Our little planet, gravitating at 149,000,000 kilometers (93,000,000 miles) from the Sun, arrests on the way, and utilizes, only the half of a milliard part of this total radiation.
How is this heat maintained? One of the principal causes of the heat of the Sun is its condensation. According to all probabilities, the solar globe represents for us the nucleus of a vast nebula, that extended in primitive times beyond the orbit of Neptune, and which in its contraction has finally produced this central focus. In virtue of the law of transformation of motion into heat, this condensation, which has not yet reached its limit, suffices to raise this colossal globe to its level of temperature, and to maintain it there for millions of years. In addition, a substantial number of meteors is forever falling into it. This furnace is a true pandemonium.

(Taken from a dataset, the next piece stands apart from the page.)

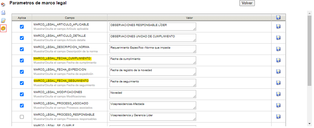Click the Campo column header

coord(70,18)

The Sun weighs three hundred and twenty-four thousand times more than the Earth—that is to say, eighteen hundred and seventy octillions of kilograms:
1,870,000,000,000,000,000,000,000,000,000
(1,842,364,532,019,704,433,497,536,945 tons).

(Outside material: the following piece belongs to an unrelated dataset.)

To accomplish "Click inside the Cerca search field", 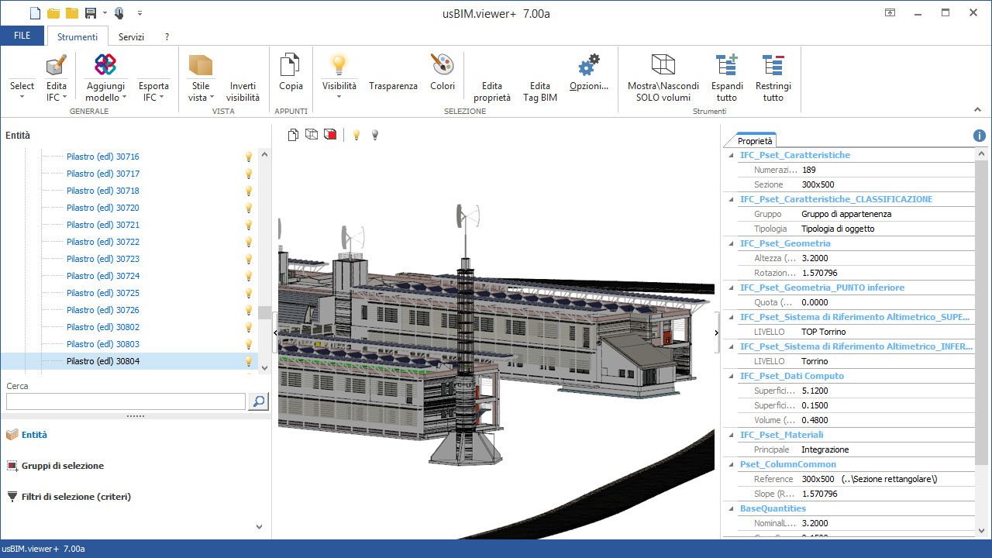I will [x=125, y=401].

In Chapter XI we shall explain the methods by which it has been found possible to weigh the Sun and determine its exact distance.

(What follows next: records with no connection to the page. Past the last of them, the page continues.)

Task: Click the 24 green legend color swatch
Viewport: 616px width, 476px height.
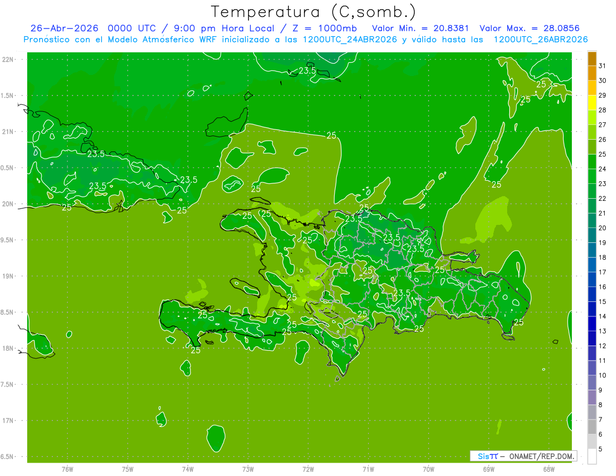Action: pos(592,162)
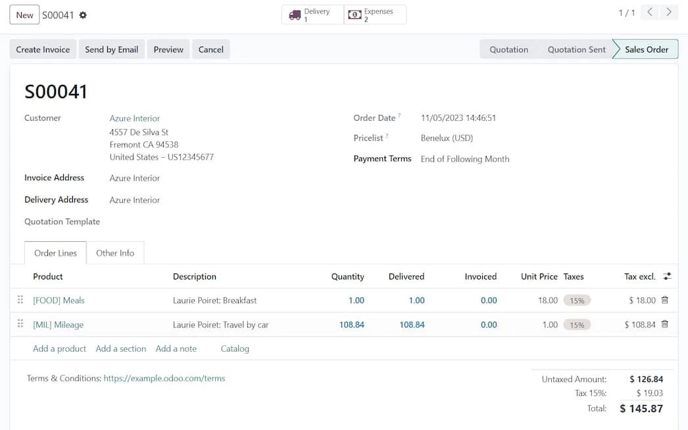Viewport: 688px width, 430px height.
Task: Open the Payment Terms dropdown field
Action: click(x=464, y=159)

I trust these figures will convey some notion of the importance and nature of the Sun, the stupendous orb on whose rays our very existence depends. Its apparent dimension (which is only half a degree, 32′, and would be hidden from sight, like that of the full moon, which is about the same, by the tip of the little finger held out at arm's length), represents, as we have seen, a real dimension that is colossal, i.e., 1,383,000 kilometers (more than 857,000 miles), and this is owing to the enormous distance that separates us from it. This distance of 149,000,000 kilometers (93,000,000 miles) is sufficiently hard to appreciate. Let us say that 11,640 terrestrial globes would be required to throw a bridge from here to the Sun, while 30 would suffice from the Earth to the Moon. The Moon is 388 times nearer to us than the Sun. We may perhaps conceive of this distance by calculating that a train, moving at constant speed of 1 kilometer (0.6214 mile) a minute, would take 149,000,000 minutes, that is to say 103,472 days, or 283 years, to cross the distance that separates us from this orb. Given the normal duration of life, neither the travelers who set out for the Sun, nor their children, nor their grandchildren, would arrive there: only the seventh generation would reach the goal, and only the fourteenth could bring us back news of it.
Children often cry for the Moon. If one of these inquisitive little beings could stretch out its arms to touch the Sun, and burn its fingers there, it would not feel the burn for one hundred and sixty-seven years (when it would no longer be an infant), for the nervous impulse of sensation can only be transmitted from the ends of the fingers to the brain at a velocity of 28 meters per second.
'Tis long. A cannon-ball would reach the Sun in ten years. Light, that rapid arrow that flies through space at a velocity of 300,000 kilometers (186,000 miles per second), takes only eight minutes seventeen seconds to traverse this distance.
This brilliant Sun is not only sovereign of the Earth; he is also the head of a vast planetary system.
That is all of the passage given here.